But the interesting thing about fables is that other people can read the same fable and draw a completely different moral from the one intended by the writer!
But enough of the Aesopian language, and you will soon see what I am getting at. I personally don’t like Aesopian language: I like to just tell it like it is, in plain English. With the understanding that there is not one “single Truth” out there. There are many Truths. Truth itself is a completely class-based concept: The Truth of a King differs from the Truth of a Peasant, not to mention that of a Lion or an Eagle.
Without further ado: I saw this very interesting piece in Komsomolskaya Pravda a few days ago. The writer is Dmitry Steshin, who is one of the Komsomolka’s top reporters. Steshin took a story, a fable, which made the rounds in Westie propaganda media; a story with stock characters: Evil Stalinist NKVD butchers; an innocent and saintly peasant caught up in bloody repressions; an obsessed descendant who goes on a quest to clear his ancestor’s name; the guilt-wracked descendant of one of the butchers. The fable ends with a predictable moral, namely this: It is high time for those Denying Russians to really get down to de-Stalinizing and de-Communizing their mentality. It is time for them to recognize how evil they were, and to truly atone for all the horrible things they did under Communist rule. And to admit that the Westie side was always white and pure, like a little lamb!
But read further: Steshin puts his own twist on the fable and draws his own moral. That maybe the Lion was not so vicious; nor the Eagle’s talons so sharp; Nor was the Lamb necessarily so sweet and fluffy.

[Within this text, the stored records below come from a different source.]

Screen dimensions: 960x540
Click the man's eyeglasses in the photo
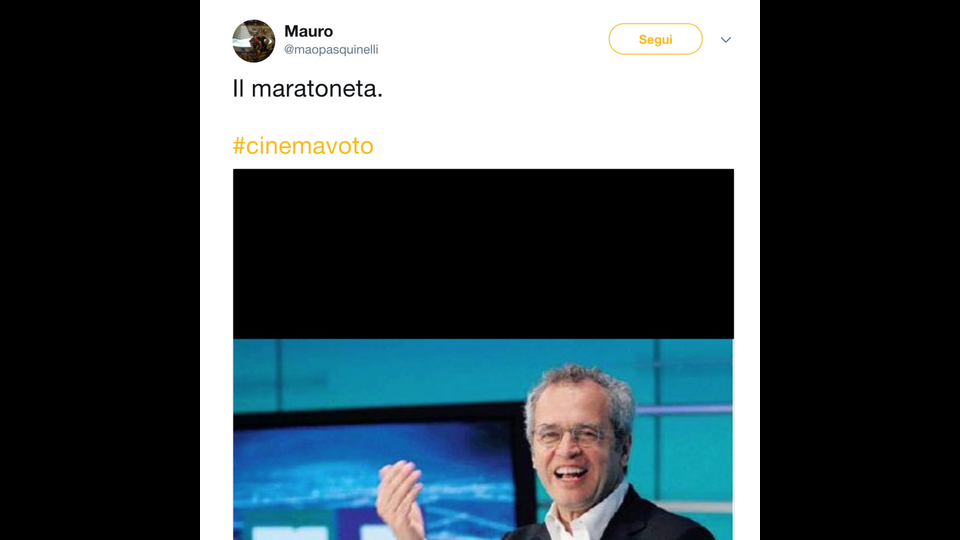(569, 436)
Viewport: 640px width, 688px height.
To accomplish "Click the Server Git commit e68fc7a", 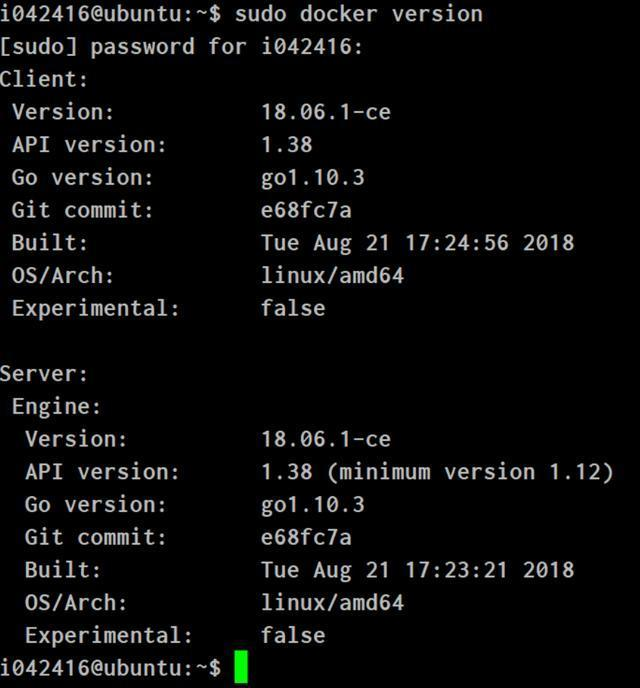I will (x=306, y=538).
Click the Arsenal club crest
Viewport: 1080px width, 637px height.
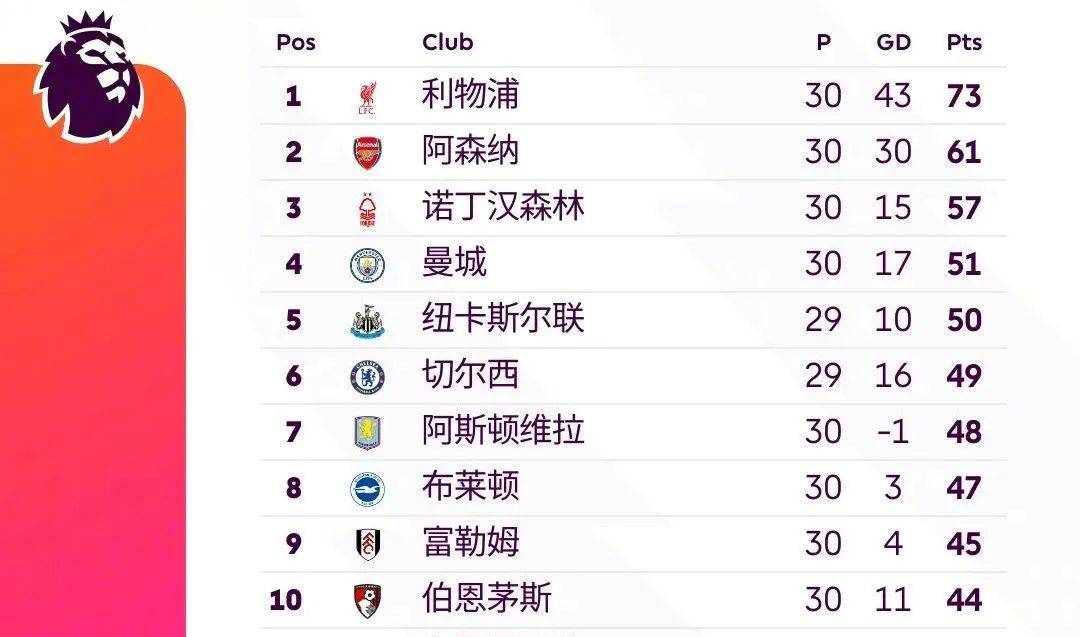point(367,153)
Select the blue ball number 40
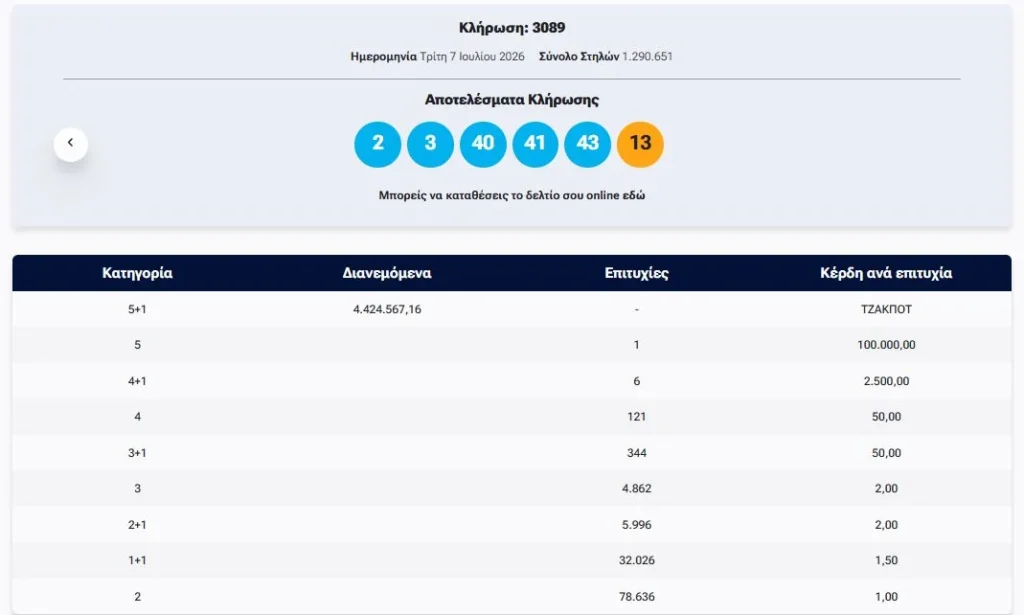This screenshot has height=615, width=1024. pyautogui.click(x=483, y=144)
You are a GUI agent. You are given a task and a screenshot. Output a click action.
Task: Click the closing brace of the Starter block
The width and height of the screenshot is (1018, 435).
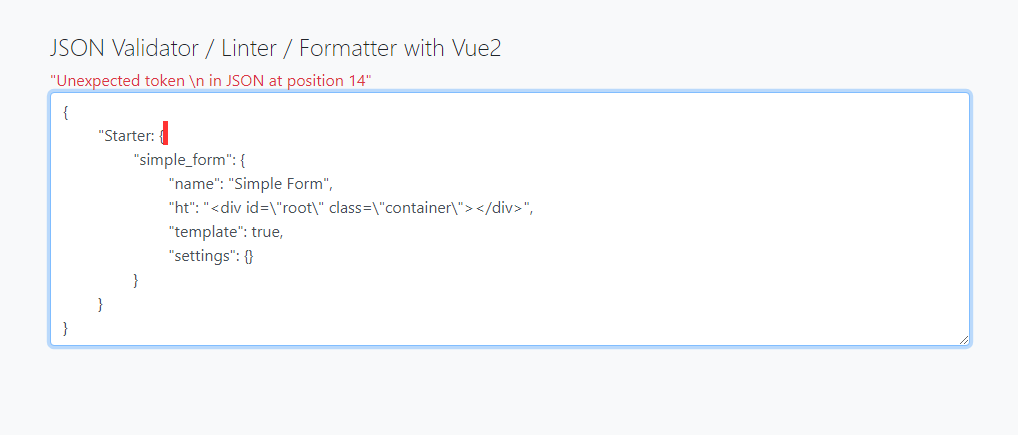coord(101,304)
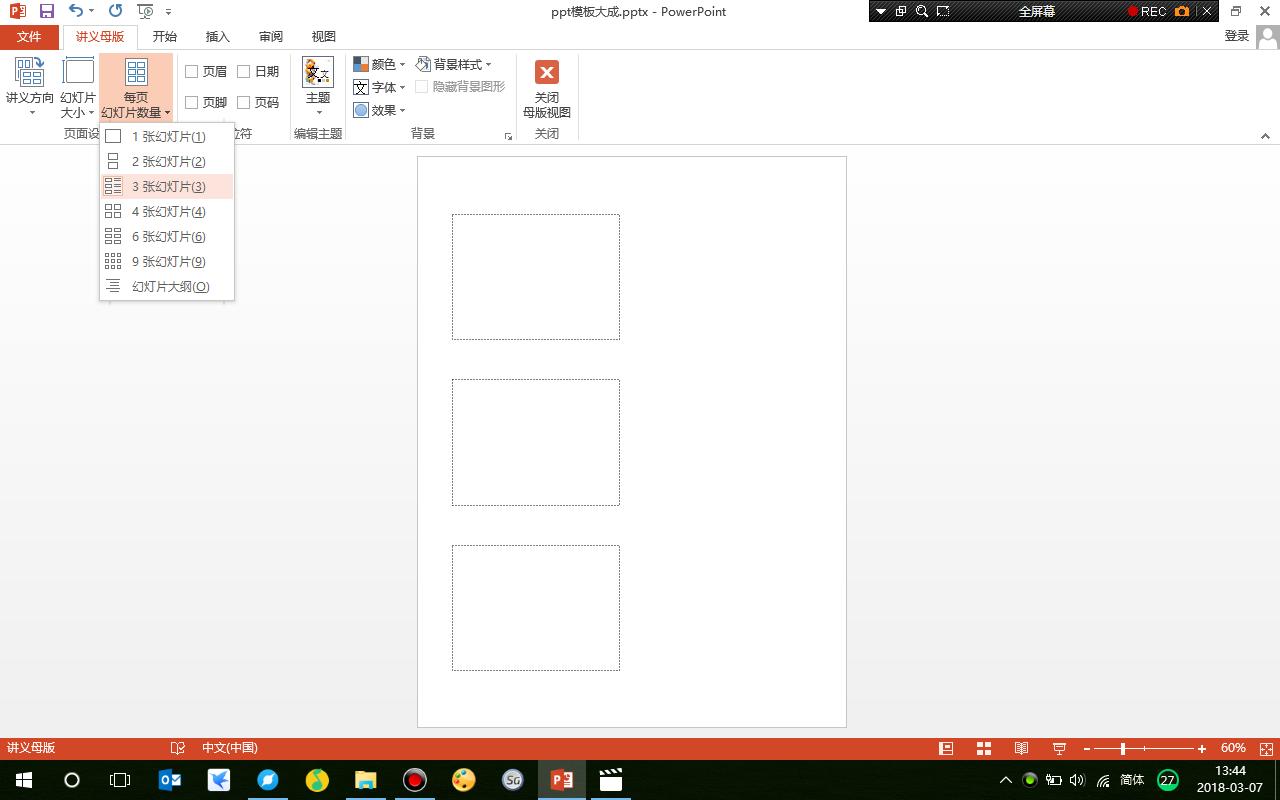
Task: Switch to the 插入 ribbon tab
Action: [217, 36]
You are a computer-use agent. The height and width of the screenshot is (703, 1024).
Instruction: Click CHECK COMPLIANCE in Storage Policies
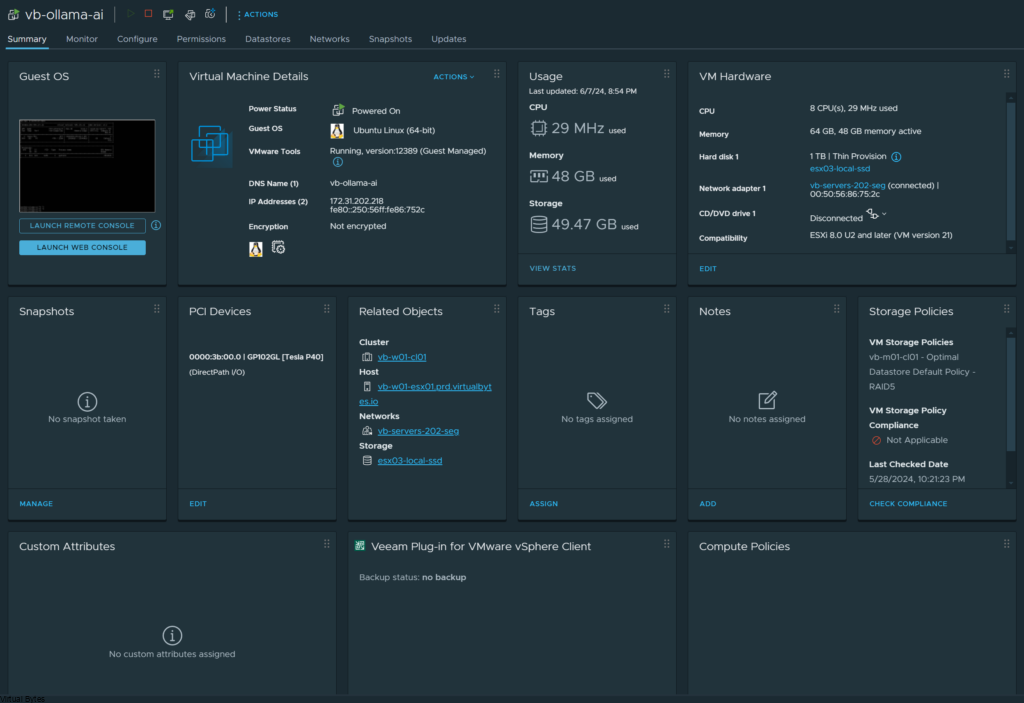pos(908,504)
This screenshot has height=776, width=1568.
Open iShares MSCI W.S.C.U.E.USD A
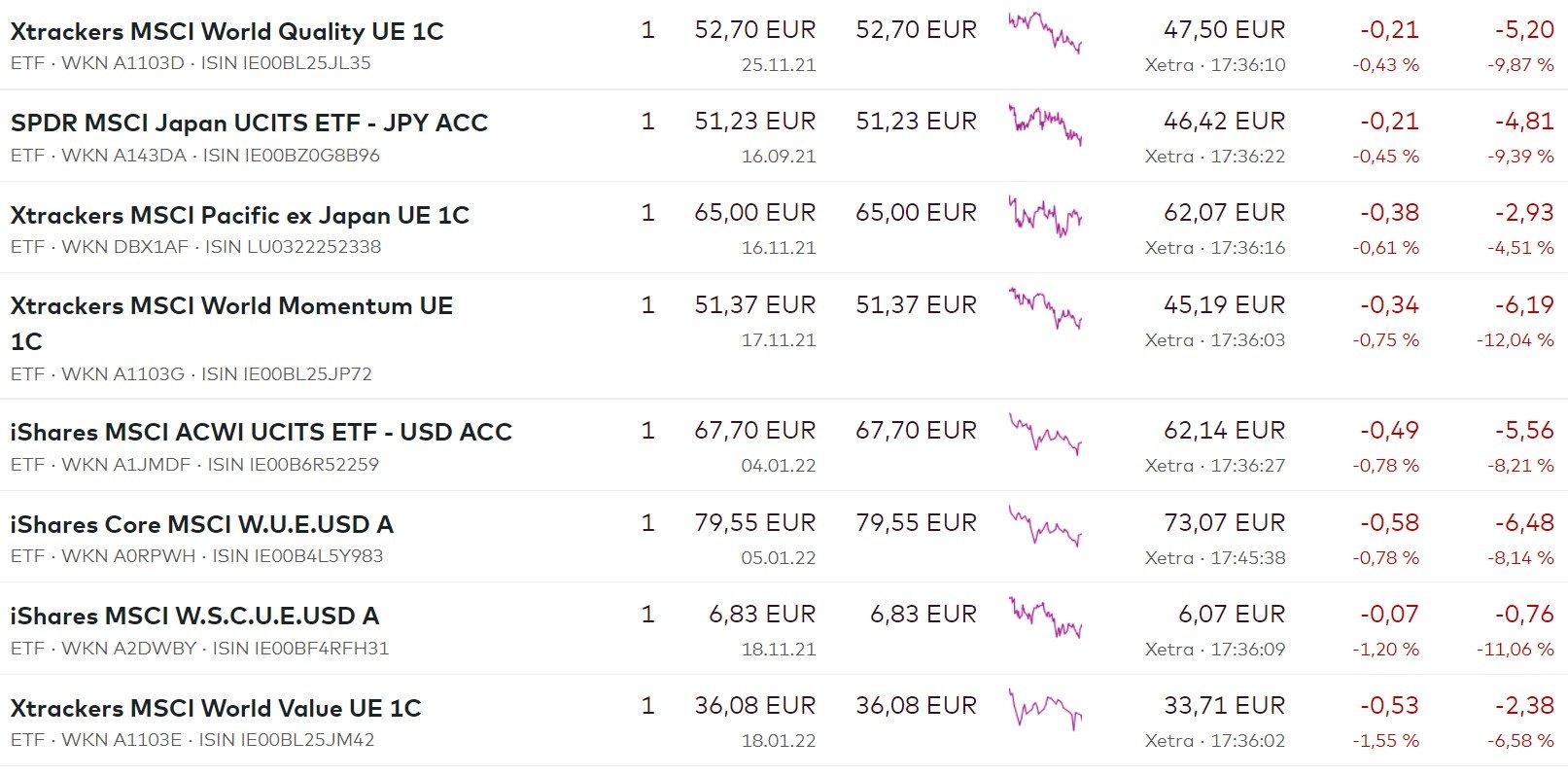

This is a fable, but it is also a true story. There is not just one moral at the end, but an entire menu of morals, mutually-contradictory and fully dependent on one’s political ideology. But the only way to get to the good part is to simply hop in and start in medias res. Namely, let’s leave the earlier years (1917-1936) aside (we’ll get back to them later) and just dive into 1937.
The Bloody 1937
As every professional anti-Soviet ideologue “knows”, 1937 was the year of the bloody Stalin repressions, in which seemingly millions and millions of innocent people were swept up in a machine of butchery and murdered wholesale by a state apparatus gone out of control. At least, according to Western historians. More recent studies indicate that the repressions were not on such a scale as were claimed. To be sure, there were many innocent victims. But, as I have always maintained and debated ad nauseam online, the actual thrust of the Stalinist purges were not directed against ordinary people; but rather were part and parcel of the political power struggle within the Party. Rooting out Old Bolsheviks, Trotskyites, and the remnants of the Leninist Central Committee. All part of what Trotsky dubbed the “Thermidor”, a predictable historical process by which a Revolution is succeeded by a partial Counter-Revolution; or, in the Soviet case, an “Adjustment” within the political elite.
Be that as it may, nobody disputes that some thousands, possibly tens of thousands of ordinary non-Party people were also repressed during this time. By “repressed”, I mean arrested, generally sent to a prison or labor camp; possibly executed; possibly died in the labor camp. And they were all innocent of the trumped-up charges against them, right?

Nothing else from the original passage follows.